* **The problem**: Nothing but the lines below from the one with "Given: Apply underline" through the one with "Screen dimensions: 441x305" should be output, each exactly as given, and no pictures.

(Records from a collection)
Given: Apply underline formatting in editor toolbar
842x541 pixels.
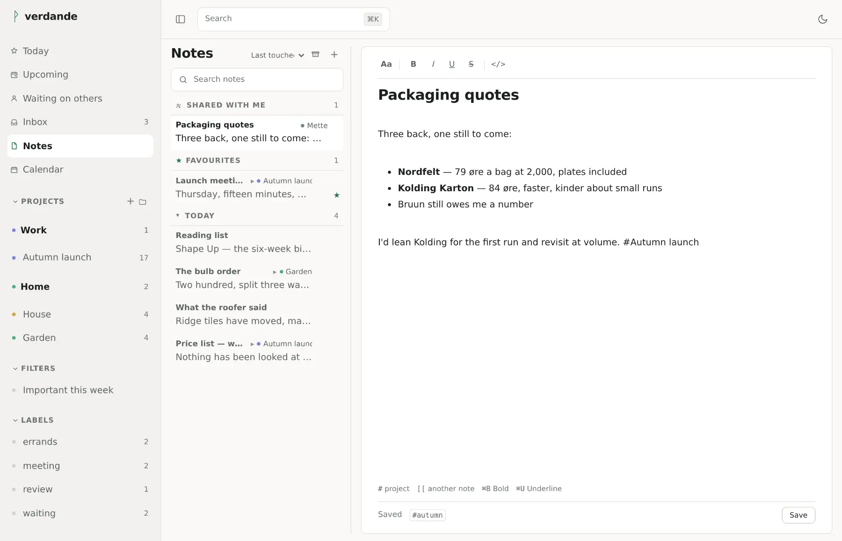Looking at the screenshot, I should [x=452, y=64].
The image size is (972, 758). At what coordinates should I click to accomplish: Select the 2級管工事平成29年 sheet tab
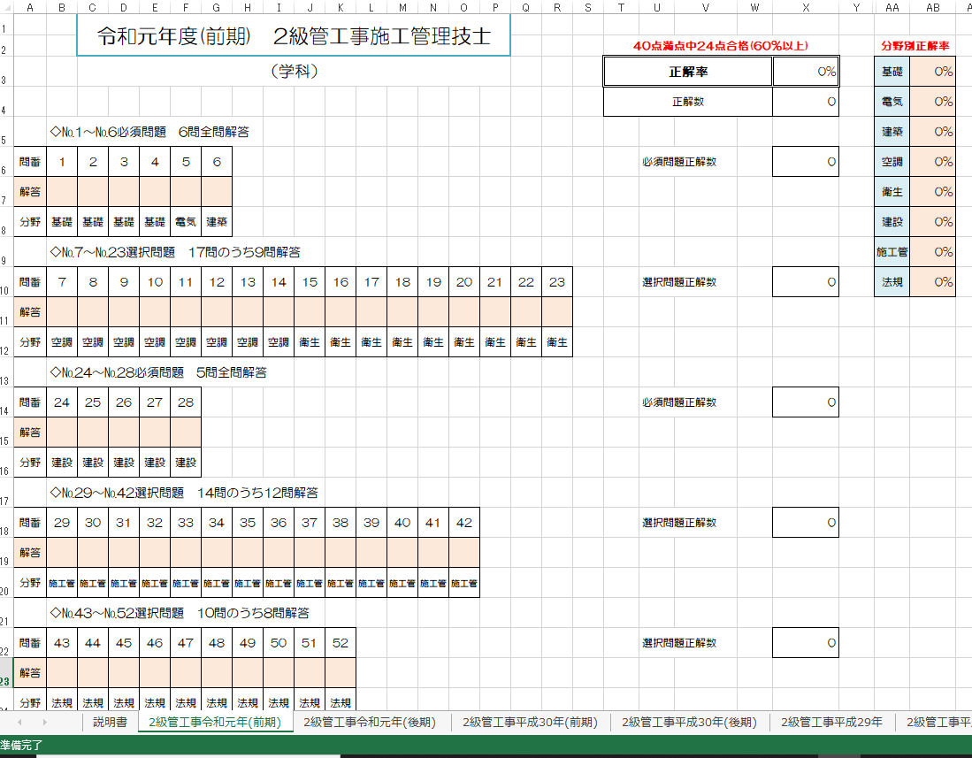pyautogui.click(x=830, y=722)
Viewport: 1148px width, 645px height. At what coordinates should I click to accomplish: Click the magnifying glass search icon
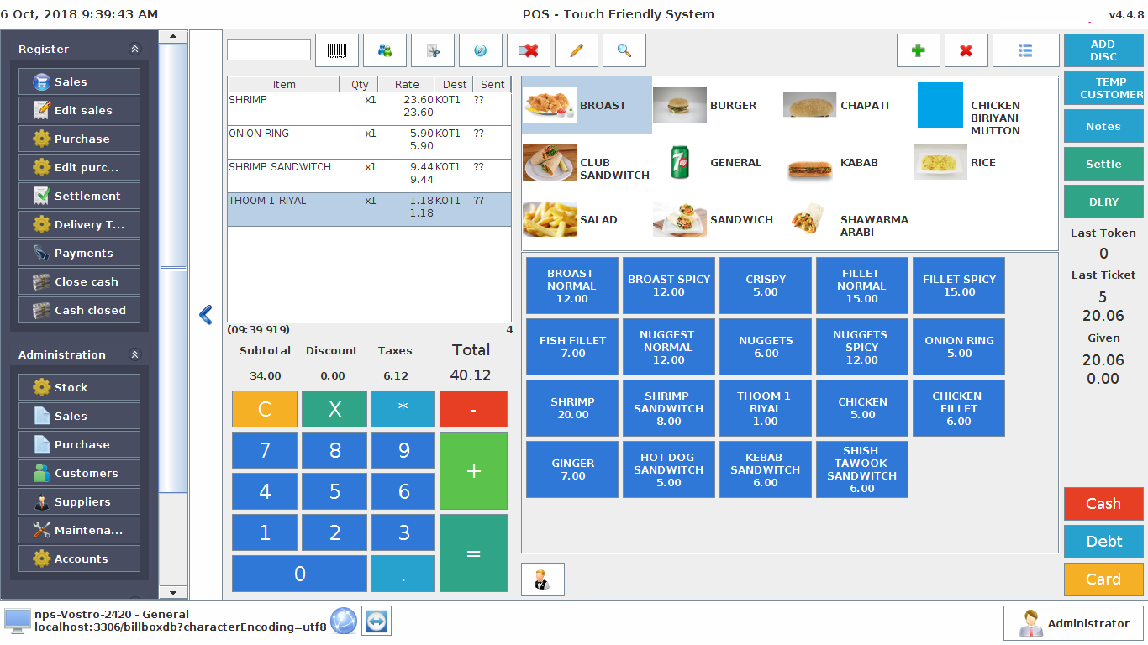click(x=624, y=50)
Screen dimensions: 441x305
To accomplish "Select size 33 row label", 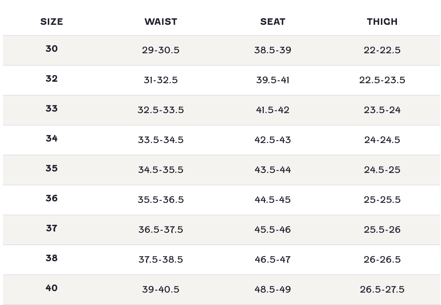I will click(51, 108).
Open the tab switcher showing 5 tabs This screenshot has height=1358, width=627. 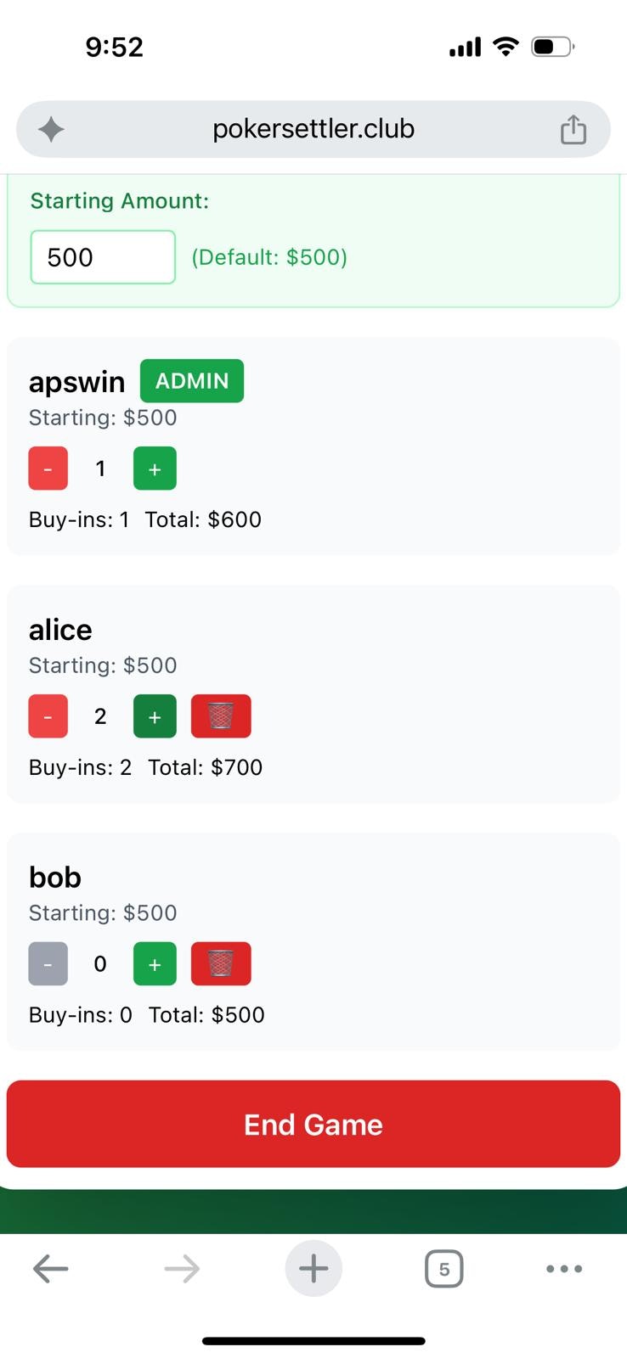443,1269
...
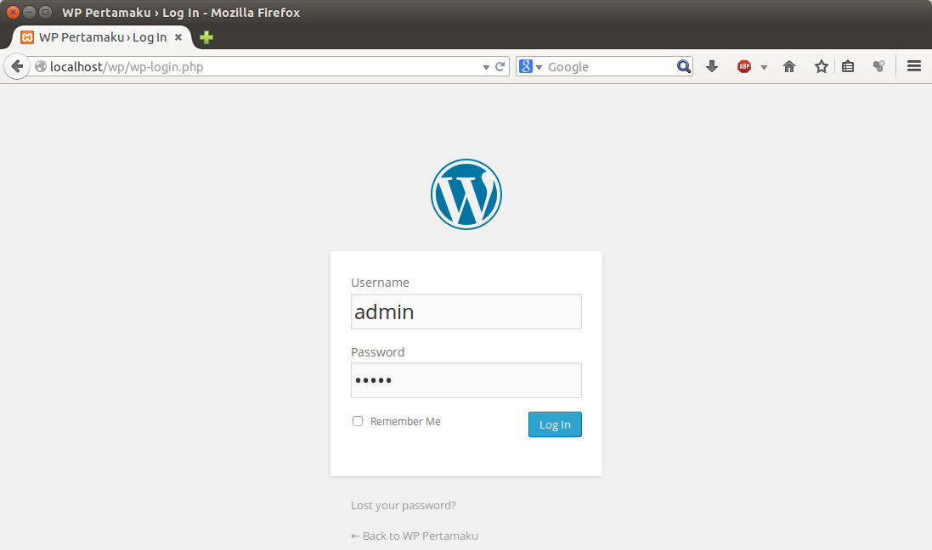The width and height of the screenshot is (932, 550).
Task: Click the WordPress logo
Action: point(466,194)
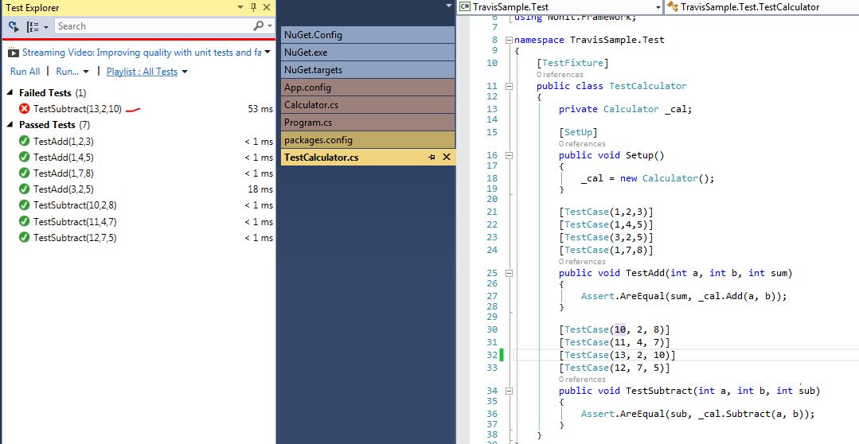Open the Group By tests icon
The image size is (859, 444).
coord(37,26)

* **Finished task**:
Given: Apply underline formatting in editor toolbar
842x541 pixels.
Looking at the screenshot, I should [x=452, y=64].
The image size is (972, 758). At what coordinates should I click to accomplish: Select the 2級管工事平成29年 sheet tab
pyautogui.click(x=830, y=722)
Viewport: 1148px width, 645px height. At what coordinates should I click to accomplish: Click the magnifying glass search icon
click(x=624, y=50)
Screen dimensions: 441x305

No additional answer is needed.